Same nonsense every year with the FORTUNE 500 companies and the Forbes 400 richest people.

Sloppy Copy by a Lazy Brit Copywriter
On November 15th Peggy and I were in London and decided to attend Evensong at Christopher Wren’s magnificent St. Paul’s Cathedral.
It turned out to be a very special evening—the 60th Anniversary of the Dedication of the American Memorial Chapel, which is directly behind the main altar.
In attendance were the American Ambassador, The Hon. Woody Johnson, and Her Royal Highness the Duchess of Gloucester. The Introit was the African-American spiritual Steal Away to Jesus and the opening hymn was The Battle Hymn of the Republic.
For this honorably discharged U.S. Army veteran, (1958-1960) I felt the same rush of pride as I did 60 years ago on the Ft. Dix and Ft. Jay parade ground marching to Sousa’s Stars & Stripes Forever and the snapping of American flags in the wind.

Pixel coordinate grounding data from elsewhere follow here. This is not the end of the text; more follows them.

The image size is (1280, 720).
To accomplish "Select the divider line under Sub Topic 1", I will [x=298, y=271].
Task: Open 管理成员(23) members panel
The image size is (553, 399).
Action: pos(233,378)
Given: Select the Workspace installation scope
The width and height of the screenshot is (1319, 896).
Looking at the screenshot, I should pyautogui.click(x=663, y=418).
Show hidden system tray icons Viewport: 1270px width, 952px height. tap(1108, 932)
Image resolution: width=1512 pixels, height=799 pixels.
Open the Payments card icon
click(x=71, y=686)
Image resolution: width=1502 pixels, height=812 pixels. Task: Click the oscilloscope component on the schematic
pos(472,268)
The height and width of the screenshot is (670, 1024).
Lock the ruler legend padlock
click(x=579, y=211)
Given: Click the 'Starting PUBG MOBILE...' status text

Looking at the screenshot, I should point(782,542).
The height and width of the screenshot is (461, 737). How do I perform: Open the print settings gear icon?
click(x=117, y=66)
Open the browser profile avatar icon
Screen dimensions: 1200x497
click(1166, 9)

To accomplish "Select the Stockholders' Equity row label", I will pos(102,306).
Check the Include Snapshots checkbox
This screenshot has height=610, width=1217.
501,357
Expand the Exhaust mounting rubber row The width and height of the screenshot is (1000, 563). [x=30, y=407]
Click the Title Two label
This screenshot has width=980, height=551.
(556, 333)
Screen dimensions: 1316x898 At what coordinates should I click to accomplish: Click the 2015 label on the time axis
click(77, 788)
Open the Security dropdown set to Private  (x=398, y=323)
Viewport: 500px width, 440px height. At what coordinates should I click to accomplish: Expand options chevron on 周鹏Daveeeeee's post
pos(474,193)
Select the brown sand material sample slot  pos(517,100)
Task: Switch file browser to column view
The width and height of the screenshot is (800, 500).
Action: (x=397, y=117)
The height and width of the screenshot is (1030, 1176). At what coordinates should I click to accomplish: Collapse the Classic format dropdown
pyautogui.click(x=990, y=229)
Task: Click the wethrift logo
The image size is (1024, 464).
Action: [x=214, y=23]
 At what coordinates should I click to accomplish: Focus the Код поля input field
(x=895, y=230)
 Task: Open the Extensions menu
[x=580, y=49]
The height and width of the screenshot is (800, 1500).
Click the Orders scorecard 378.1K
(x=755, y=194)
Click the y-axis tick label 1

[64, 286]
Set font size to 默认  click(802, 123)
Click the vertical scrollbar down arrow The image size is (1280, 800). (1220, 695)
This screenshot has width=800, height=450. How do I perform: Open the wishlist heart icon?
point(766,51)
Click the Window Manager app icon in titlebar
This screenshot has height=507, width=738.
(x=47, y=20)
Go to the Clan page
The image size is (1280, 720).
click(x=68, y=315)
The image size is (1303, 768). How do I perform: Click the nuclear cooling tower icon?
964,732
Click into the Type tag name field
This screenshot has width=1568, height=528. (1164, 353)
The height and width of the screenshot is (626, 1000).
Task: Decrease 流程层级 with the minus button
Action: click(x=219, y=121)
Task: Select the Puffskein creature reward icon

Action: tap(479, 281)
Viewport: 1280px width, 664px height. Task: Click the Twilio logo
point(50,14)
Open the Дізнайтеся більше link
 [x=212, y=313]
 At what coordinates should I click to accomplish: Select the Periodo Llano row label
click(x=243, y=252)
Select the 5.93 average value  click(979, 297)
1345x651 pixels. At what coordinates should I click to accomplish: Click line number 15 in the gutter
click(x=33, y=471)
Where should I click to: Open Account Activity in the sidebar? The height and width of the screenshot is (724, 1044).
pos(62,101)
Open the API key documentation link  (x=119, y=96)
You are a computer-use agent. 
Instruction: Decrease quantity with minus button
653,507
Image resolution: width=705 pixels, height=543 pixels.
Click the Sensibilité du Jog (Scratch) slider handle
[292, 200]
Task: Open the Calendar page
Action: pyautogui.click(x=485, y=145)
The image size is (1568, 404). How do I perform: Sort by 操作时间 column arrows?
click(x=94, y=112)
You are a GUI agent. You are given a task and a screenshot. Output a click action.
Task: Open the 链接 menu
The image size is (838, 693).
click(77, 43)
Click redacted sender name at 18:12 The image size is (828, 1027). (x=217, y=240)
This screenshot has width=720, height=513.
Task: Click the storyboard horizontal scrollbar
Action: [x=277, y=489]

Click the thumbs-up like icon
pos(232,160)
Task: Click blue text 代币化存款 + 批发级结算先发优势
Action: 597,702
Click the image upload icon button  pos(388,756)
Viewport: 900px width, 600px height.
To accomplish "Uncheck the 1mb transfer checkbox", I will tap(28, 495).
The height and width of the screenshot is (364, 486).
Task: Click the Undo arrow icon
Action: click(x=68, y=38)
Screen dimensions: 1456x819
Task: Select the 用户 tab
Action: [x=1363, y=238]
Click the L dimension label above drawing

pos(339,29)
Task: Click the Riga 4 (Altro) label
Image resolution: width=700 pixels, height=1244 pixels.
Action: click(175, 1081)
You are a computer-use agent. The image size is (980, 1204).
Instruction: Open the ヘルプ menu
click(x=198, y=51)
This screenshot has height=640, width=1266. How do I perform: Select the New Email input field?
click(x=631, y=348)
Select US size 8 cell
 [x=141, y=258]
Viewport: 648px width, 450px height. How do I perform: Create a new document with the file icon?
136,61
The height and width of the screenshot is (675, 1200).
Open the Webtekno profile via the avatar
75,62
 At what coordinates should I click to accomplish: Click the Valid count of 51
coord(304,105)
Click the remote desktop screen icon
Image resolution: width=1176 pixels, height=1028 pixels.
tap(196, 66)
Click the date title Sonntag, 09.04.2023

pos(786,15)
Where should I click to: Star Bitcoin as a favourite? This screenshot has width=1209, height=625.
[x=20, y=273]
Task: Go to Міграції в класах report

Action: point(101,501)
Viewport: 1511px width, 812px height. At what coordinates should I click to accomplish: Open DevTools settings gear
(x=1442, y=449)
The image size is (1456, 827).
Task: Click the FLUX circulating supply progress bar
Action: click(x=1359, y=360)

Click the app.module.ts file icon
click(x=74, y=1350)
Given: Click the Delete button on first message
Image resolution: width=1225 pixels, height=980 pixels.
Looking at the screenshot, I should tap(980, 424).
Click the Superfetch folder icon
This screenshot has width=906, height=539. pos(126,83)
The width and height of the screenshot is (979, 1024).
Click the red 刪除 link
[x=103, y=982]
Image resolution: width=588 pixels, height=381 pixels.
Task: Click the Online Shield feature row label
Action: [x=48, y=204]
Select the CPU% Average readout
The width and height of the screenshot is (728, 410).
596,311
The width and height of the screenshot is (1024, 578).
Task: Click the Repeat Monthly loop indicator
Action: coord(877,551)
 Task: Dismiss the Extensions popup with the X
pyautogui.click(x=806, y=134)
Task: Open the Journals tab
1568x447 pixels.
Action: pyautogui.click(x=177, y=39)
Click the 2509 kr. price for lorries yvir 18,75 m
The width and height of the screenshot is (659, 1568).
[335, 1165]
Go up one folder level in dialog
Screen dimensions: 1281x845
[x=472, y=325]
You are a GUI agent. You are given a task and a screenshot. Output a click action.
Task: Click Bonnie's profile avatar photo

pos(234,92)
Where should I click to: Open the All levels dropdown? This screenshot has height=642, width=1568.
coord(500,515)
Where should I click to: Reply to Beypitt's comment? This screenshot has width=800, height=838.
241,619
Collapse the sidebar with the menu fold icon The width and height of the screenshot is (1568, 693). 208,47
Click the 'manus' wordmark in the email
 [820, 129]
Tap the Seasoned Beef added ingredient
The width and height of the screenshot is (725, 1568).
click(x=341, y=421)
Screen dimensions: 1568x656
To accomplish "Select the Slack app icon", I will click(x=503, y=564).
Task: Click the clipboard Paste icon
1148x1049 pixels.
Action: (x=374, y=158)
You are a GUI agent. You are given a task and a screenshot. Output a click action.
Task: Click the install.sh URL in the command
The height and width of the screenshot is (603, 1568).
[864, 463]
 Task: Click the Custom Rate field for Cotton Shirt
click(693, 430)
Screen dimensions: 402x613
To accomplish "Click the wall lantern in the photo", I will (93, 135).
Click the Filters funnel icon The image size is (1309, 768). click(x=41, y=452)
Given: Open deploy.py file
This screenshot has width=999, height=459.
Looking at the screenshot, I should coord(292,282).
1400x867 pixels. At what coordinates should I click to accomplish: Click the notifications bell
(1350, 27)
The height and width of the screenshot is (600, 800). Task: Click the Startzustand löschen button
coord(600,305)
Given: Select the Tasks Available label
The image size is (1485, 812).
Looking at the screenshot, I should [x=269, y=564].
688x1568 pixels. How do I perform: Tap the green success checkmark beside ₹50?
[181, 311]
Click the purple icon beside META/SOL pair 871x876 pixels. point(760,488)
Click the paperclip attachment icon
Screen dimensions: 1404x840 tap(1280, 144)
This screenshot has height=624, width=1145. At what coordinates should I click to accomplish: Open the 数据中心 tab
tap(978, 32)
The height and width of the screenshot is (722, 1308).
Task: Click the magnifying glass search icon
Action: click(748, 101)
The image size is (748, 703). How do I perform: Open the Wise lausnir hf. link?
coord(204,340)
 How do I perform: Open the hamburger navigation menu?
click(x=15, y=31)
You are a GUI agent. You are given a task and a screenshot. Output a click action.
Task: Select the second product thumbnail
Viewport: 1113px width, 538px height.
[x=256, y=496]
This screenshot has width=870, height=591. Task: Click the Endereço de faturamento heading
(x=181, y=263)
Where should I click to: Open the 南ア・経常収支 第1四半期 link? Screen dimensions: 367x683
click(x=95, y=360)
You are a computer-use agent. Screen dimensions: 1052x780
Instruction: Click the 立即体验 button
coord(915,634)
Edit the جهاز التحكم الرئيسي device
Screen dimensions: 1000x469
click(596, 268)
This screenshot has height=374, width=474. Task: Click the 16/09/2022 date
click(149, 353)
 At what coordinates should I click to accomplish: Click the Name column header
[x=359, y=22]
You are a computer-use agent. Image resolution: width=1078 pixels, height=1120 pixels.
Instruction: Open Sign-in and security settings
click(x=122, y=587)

In the American Memorial Chapel the Inscription reads:
THIS CHAPEL COMMEMORATES THE COMMON SACRIFICES OF THE BRITISH AND AMERICAN PEOPLE DURING THE SECOND WORLD WAR AND ESPECIALLY THOSE AMERICAN SERVICE MEN WHOSE NAMES ARE RECORDED IN ITS ROLL OF HONOUR THIS TABLET WAS UNVEILED BY H.M. QUEEN ELIZABETH II ON 26 NOVEMBER, 1958 IN THE PRESENCE OF RICHARD M. NIXON THE VICE PRESIDENT OF THE UNITED STATES.
 


From the program booklet of the service was this paragraph of truly sloppy copy that irritated me then and irritates me now:
The Roll of Honour, containing the names of twenty
eight thousand servicemen who died, was presented
for safe keeping by General Dwight D. Eisenhower at
a special service held on 4th July 1951. A page of this
book is turned every day.

Long Odds
The odds of precisely 28,000 servicemen dying are a thousand to one.
It was more like 27,624 or 28,092.
Clearly this untrained copywriter at St. Paul’s was too lazy to research the precise number. It’s always easier to round the number off to the nearest thousand.
What the copy is saying: “Somewhere around 28,000 Americans died. That’s a big bunch of dead Yanks.”
Sorry, Brits. We Americans believe every single tragic young life snuffed out by war is precious and deserves recognition. Their loved ones and fellow Americans want to know that each hero is being remembered individually and honored. Do you know precisely how many names are in the book: Do you care?

For Example…
Spend a moment to Google Maya Lin’s wrenching Vietnam Memorial. You’ll learn instantly 51,318 names are carved in the marble.
The American Cemetery overlooking Omaha Beach in Normandy contains 9,387 American military dead.
Our apartment in Philly overlooks Washington Square Park where more Revolutionary War soldiers are buried than anywhere else in the country. Sadly no count and no roster of names exist.
But they are revered. In the center of the park is a bronze statue of George Washington and an eternal flame. It is a tourist Mecca.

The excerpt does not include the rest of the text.